[Page extract — start]
BookmarkSubscribeRSS Feed
☑ This topic is solved. Need further help from the community? Please sign in and ask a new question.
wateas
Obsidian | Level 7

I'm analyzing data from a designed agricultural experiment using linear mixed models.  At one point, I collected data for what I thought would serve a covariate (weed rating) for explaining crop yield, but further analysis revealed overlap between this variable and one of my experimental treatments.  A major hint that these variables might be collinear was that, when both variables were included in the model as predictors for crop yield, the treatment variable was no longer significant (it previously had been consistently significant).  Note that both variables are categorical, and the treatment variable has two levels while the covariate (weed rating) is an ordered variable with 5 levels (1 to 5).
[Page extract — finish]
[Records provided — start]
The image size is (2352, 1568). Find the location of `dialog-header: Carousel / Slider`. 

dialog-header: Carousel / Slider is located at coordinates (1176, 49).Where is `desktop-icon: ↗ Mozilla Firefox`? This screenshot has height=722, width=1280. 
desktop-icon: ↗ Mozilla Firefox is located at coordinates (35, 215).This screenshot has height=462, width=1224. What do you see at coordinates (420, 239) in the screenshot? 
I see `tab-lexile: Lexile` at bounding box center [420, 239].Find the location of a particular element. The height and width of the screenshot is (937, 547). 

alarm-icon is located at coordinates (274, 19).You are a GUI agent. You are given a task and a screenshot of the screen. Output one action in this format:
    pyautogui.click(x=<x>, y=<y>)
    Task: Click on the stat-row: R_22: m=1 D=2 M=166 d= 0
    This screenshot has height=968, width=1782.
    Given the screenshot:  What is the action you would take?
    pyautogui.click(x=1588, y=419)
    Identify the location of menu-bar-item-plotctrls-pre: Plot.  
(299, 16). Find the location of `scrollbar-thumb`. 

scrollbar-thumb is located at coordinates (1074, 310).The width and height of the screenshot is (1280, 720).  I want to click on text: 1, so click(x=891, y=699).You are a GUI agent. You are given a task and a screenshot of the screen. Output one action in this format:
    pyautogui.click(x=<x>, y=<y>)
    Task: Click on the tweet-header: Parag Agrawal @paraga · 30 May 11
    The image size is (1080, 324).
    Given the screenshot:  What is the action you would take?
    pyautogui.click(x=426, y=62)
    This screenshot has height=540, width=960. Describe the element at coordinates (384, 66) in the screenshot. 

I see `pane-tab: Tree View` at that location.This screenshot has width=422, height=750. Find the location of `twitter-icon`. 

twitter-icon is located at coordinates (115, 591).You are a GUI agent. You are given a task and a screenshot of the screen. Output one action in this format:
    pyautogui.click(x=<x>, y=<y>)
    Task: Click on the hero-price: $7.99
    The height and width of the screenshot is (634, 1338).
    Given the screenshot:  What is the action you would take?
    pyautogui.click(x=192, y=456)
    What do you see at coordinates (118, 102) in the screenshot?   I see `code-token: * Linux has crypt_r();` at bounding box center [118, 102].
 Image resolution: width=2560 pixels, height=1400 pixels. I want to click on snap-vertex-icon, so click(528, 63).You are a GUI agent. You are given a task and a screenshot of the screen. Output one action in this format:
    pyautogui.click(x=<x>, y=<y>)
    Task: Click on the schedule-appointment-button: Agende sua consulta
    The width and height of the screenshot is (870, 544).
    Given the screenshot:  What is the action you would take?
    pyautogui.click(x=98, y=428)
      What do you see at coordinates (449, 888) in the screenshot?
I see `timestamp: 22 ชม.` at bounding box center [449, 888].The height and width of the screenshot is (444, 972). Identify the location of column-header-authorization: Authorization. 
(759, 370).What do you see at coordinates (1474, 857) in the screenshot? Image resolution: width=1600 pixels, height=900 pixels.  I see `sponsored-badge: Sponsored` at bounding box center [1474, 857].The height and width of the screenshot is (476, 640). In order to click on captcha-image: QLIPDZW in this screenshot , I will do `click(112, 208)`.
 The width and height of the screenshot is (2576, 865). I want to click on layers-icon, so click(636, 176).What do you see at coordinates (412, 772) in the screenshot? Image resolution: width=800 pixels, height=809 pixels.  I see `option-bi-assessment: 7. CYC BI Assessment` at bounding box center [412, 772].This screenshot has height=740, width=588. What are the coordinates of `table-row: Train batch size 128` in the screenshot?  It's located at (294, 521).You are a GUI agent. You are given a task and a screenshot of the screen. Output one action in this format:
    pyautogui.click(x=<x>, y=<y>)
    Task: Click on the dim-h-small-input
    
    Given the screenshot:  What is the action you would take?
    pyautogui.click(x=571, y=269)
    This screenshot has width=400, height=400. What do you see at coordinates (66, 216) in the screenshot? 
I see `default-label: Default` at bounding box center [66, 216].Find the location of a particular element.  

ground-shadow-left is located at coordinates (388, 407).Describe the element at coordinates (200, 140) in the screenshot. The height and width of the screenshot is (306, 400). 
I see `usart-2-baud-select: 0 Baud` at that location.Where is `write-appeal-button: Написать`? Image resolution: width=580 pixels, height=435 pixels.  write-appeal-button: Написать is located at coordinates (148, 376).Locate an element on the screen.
[Records provided — finish]
• Exercise: Write the next part of the forum post about a weed rating that overlaps with a treatment in a crop yield mixed model, picking up after its final sentence. The records have nothing to do with the forum post and are a separate set of material.

• Response below:
I would like to determine a standard way to demonstrate redundancy between these variables, so that I can justify not including them simultaneously in models.   A chi-squared test (code below) seems to be appropriate.  Is this approach adequate for establishing predictor redundancy?  I'm not using the term "collinearity" here, because I'm under the impression that collinearity applies more to regression and not ANOVA.  I don't think I need to determine VIF here.

title "Chi-squared test for predictor redundancy";
proc freq data=df;
    tables  treatment * other_variable / chisq;
run;

Ultimately, my goal is to establish a causal link between the response (crop yield), the treatment, and weed rating.  I've accomplished part of this by treating the covariate (weed rating) variable as the response variable and modeling that with my experimental treatments.  That confirmed a high degree of correlation (not sure if "correlation" is technically correct to use here, but you know what I mean) between the treatment in question and the weed rating.   Now, I believe that I just need to establish the link between weed rating and yield, and justify not including the redundant treatment in the model.  Thank you for reading.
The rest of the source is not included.